Extracted information:
>>>

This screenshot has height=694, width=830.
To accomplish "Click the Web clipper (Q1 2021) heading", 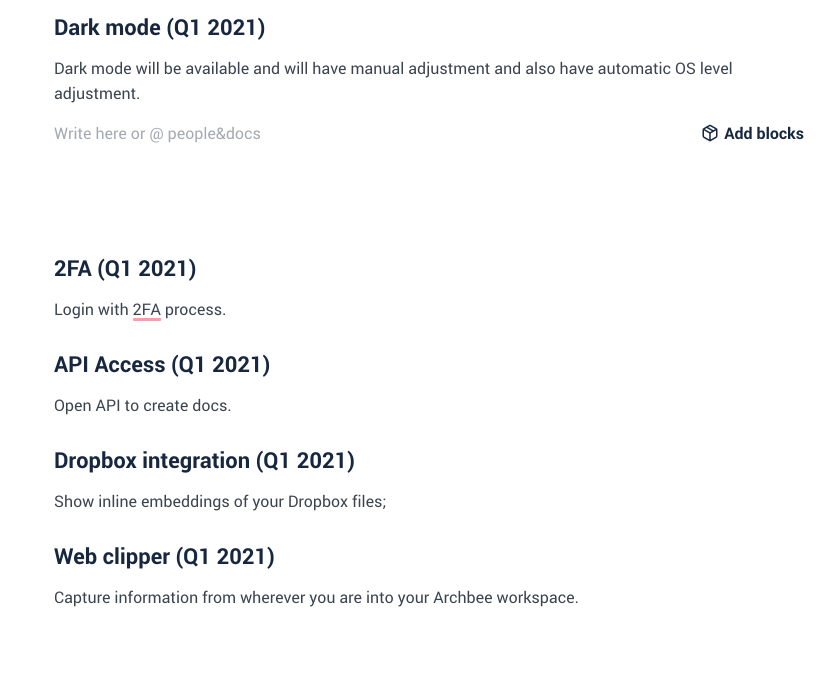I will pyautogui.click(x=164, y=556).
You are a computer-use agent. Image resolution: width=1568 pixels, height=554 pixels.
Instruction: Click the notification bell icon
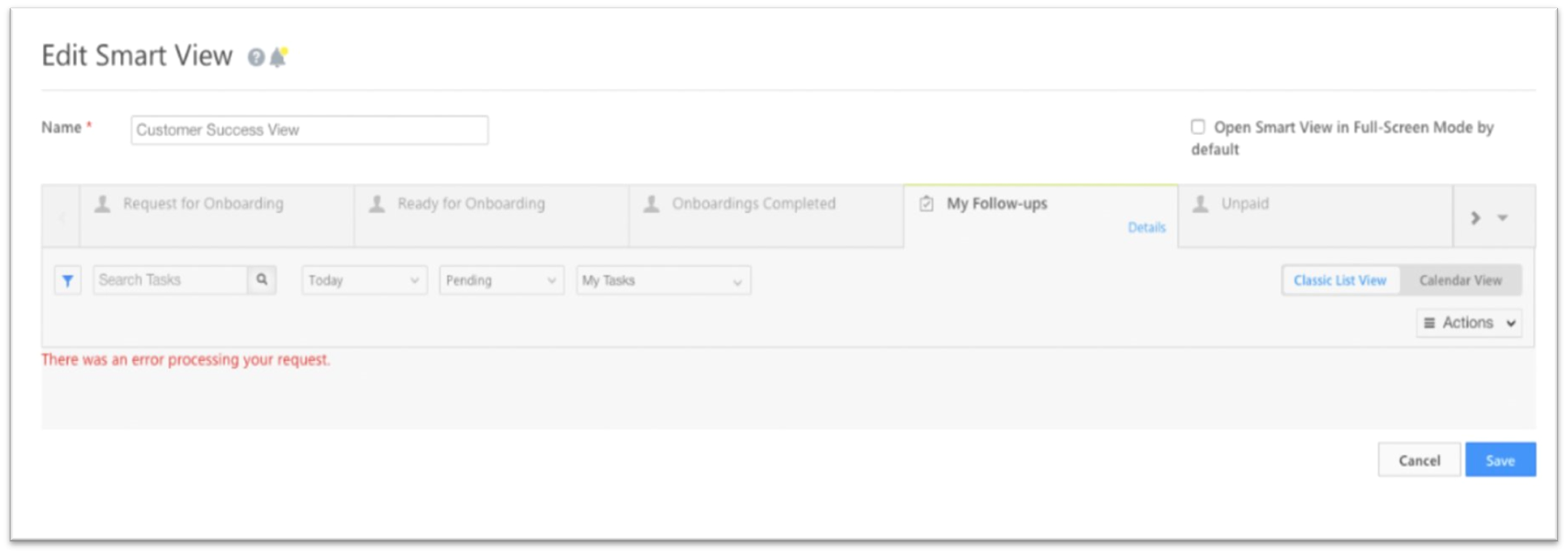coord(278,57)
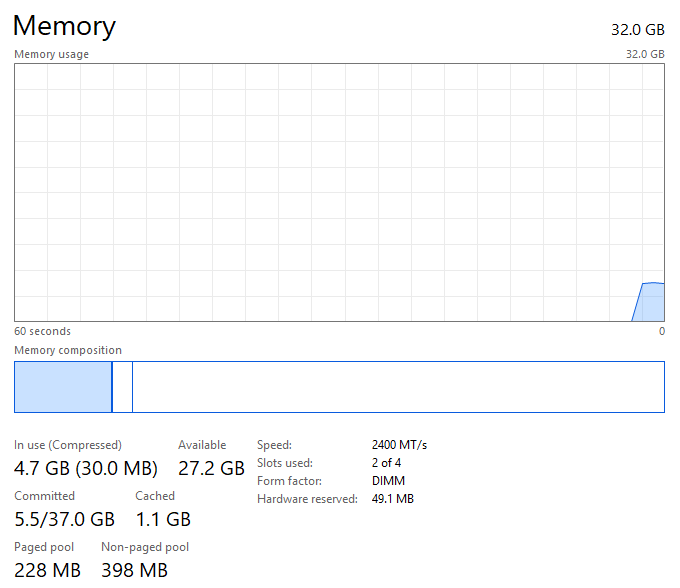Viewport: 680px width, 588px height.
Task: Click the 2 of 4 slots used value
Action: pos(386,463)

<<<

Transcribe only the lines between the line containing "You are a computer-use" and the final line of the listing, inclusive, exactly as they appear; no pictures are to be included.

Answer below:
You are a computer-use agent. Image resolution: width=1568 pixels, height=554 pixels.
Instruction: Click the notification bell icon
coord(278,57)
Viewport: 680px width, 588px height.
Task: Click the 2 of 4 slots used value
Action: pos(386,463)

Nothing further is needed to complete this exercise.